Smoke-free policies effectively reduce secondhand smoke (SHS) exposure among non-smokers, reduce consumption, encourage quit attempts, and minimize relapse to smoking among smokers. However, such policies are uncommon in permanent supportive housing (PSH) for formerly homeless individuals. A recently published study, involving a collaboration with a PSH provider in San Diego, California, assessed a smoke-free policy that restricted indoor smoking.
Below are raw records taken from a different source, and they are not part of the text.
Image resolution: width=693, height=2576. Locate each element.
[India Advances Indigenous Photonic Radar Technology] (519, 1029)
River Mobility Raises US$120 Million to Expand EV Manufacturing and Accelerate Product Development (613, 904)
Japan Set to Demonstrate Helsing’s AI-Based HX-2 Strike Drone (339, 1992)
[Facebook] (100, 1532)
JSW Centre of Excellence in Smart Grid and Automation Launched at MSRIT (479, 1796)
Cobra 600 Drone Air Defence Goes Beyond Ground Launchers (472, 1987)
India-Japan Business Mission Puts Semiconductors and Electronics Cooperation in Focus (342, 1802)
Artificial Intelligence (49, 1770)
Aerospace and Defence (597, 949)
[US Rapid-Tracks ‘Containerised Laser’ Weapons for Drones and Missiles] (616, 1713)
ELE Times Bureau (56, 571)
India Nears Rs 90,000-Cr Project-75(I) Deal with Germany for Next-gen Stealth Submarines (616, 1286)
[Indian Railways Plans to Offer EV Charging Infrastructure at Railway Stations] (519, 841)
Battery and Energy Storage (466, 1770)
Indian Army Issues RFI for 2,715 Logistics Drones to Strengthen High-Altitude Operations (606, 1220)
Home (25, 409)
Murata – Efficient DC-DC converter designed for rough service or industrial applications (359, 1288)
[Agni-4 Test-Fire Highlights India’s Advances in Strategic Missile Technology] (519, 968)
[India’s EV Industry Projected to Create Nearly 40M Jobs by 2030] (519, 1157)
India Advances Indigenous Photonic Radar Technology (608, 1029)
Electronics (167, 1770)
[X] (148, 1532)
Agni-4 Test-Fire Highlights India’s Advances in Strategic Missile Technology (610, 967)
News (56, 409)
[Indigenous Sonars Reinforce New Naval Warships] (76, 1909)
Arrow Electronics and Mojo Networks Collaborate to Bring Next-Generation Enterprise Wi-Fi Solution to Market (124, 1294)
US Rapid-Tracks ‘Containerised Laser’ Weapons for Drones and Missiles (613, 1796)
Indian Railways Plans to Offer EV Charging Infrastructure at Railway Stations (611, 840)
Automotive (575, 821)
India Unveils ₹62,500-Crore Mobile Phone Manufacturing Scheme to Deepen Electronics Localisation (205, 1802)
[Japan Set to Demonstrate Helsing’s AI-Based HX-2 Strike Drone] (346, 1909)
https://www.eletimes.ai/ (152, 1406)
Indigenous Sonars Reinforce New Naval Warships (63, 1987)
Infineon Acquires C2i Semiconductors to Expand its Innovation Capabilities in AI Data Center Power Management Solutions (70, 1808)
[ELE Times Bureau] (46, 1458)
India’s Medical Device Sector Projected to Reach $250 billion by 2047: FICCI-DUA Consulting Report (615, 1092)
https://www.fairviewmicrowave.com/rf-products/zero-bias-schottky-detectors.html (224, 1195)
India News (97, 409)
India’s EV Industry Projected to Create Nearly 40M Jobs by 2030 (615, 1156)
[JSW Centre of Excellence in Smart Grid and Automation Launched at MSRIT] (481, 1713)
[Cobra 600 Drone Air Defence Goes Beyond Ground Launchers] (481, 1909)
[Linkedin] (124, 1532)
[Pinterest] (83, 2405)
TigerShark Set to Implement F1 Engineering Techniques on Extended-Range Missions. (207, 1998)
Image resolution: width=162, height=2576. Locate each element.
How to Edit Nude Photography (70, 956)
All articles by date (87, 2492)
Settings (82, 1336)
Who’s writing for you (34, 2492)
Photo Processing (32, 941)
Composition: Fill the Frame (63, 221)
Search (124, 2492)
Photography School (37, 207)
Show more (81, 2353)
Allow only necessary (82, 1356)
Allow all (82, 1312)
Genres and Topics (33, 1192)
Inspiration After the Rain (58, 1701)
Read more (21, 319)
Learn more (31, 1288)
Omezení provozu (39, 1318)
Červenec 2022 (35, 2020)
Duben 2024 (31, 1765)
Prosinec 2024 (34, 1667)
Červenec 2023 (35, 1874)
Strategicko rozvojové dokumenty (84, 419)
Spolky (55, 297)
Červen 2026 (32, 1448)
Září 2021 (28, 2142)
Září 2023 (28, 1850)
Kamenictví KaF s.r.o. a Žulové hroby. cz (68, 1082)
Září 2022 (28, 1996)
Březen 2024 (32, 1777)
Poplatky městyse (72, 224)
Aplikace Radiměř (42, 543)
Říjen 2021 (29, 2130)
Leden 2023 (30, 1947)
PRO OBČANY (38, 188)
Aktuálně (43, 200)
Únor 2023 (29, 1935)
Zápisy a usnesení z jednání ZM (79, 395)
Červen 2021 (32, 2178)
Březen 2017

Between August and November 2015, residents completed a pre-policy questionnaire on attitudes toward smoke-free policies and exposure to secondhand smoke, and then 7-9 months after policy implementation residents were re-surveyed.
- At follow-up, there was a 59.7% reduction in indoor smoking.
- The proportion of residents who identified as current smokers reduced by 13%.
- The proportion of residents who reported never smelling SHS indoors; in outdoor areas next to the living unit; and in other outdoor areas was lower post-policy compared with pre-policy.
- Overall, resident support increased by 18.7%; however, the greatest increase in support occurred among current smokers.
- Fewer current smokers reported that the policy would enable cessation at post-policy.
The researchers concluded that these findings demonstrate the feasibility of implementing smoke-free policies in PSH for formerly homeless adults. However, the researchers cautioned that policy alone may not be sufficient to trigger change in smoking behavior, highlighting the need for additional cessation resources to facilitate quitting.